A dairy cow named Teresinha changed all of that. Yes, a single cow.
Through a USDA-funded Food for Progress program implemented by Land O’Lakes International Development, the couple received a Jersey heifer. With the profit made from selling milk, they’ve since tripled their income. But before they saw results, there was training, a learning curve, laughter and even some initial skepticism.
The big decision
Teresa had the idea of reaching out to Food for Progress. With projects taking place in developing countries around the world, the program has two principal objectives: to improve agricultural productivity and to expand trade of agricultural products.

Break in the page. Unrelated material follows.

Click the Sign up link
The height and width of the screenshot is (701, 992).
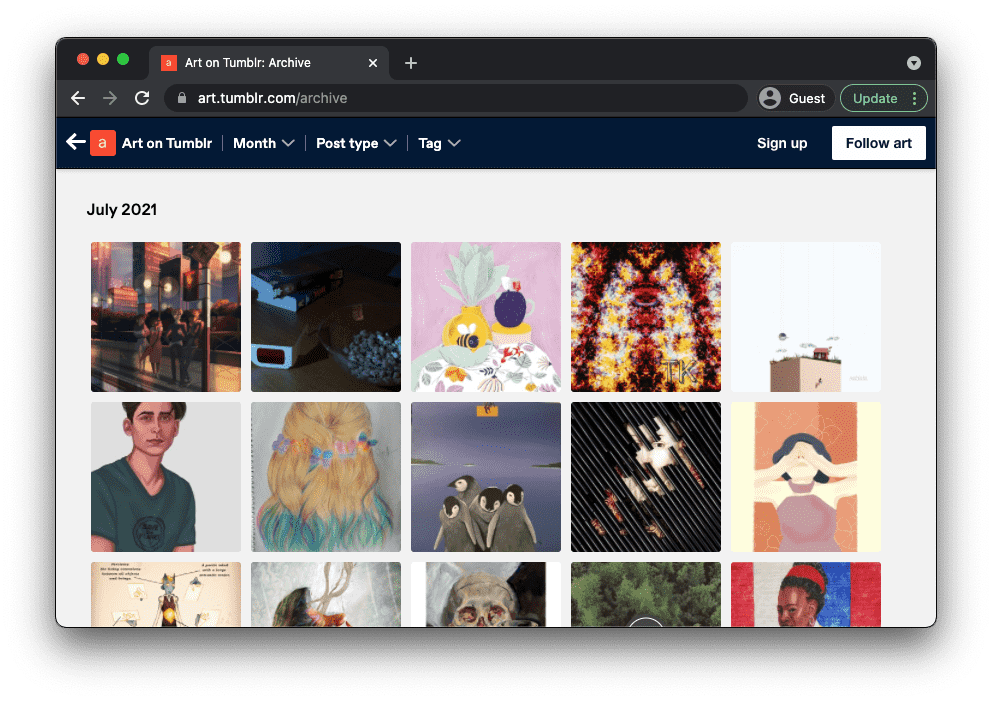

In Mozambique, 4,050 smallholder farmers, those who typically farm on less than an acre of land and live in geographically dispersed area, have received training on animal and plant health, improved farming methods and more. With these new skills in place, the program has then linked farmers to a commercial dairy industry in Maputo, Sofala and Manica provinces.
Jemute, however, wasn’t immediately sold on the idea. He’d heard of the program, but knew letting cows graze freely was discouraged. And feed for even one cow is a significant financial commitment.

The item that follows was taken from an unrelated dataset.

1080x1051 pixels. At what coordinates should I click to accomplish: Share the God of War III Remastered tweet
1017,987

But the couple’s biggest concern was what it would mean for Teresa’s education. At the time, Teresa was busily trying to complete 10th grade and did not want to drop out, especially considering her children weren’t far behind her in their studies.
After a little convincing from Teresa, the couple decided to give it a try and see what might happen. And so, the two of them began tag-teaming to make this new opportunity work.
“When I made the decision, it was really a challenge for me, but I continued studying,” Teresa says. “My husband would wake up early morning and go to his work, while I went off to school. Then, around 9 a.m., we’d both escape from work and school to attend our dairy trainings, and then we’d head back to work and school when we could.”
Since successfully completing Land O’Lakes’ training was a prerequisite to actually receiving a cow, Teresa was skeptical her efforts would come to fruition. But within a few weeks of passing her course, life began to change.
When the cow arrived in July 2014, Teresa says her family exploded with emotion, and the cow quickly became a critical part of their lives. Fittingly, their cow was given the name of Teresinha— or “small Teresa.”
“I’m happy that Teresa is bringing in this income, and I’m not threatened that she’s earning more than me. It means our financial burden is alleviated, and I’m not threatened by the fact that the family isn’t entirely relying on my income anymore,” Jemute explains. “In fact, it means I actually have a little more time to breathe, and to be a real father to my children.”
While they cannot say the income from Teresinha’s milk covers all their needs, the couple says it has significantly minimized their financial burden. They are easily able to pay for their children’s school uniforms, and school lunches, so that they can concentrate better while studying. They are also setting a portion of their earnings aside to pay for the feed that Teresinha needs to remain healthy and productive. And Teresa imagines things will only get better.
“Where I once doubted myself, I can now envision a future where my female calf grows up and starts milking. That means in a year or two, I will have two cows, and then three. This will really put me in a great situation,” she says. “I was a person who had no hope, and I wasn’t even aware that this could be my life. But now, I really feel like a new Teresa—a proud mother able to meet my household needs.”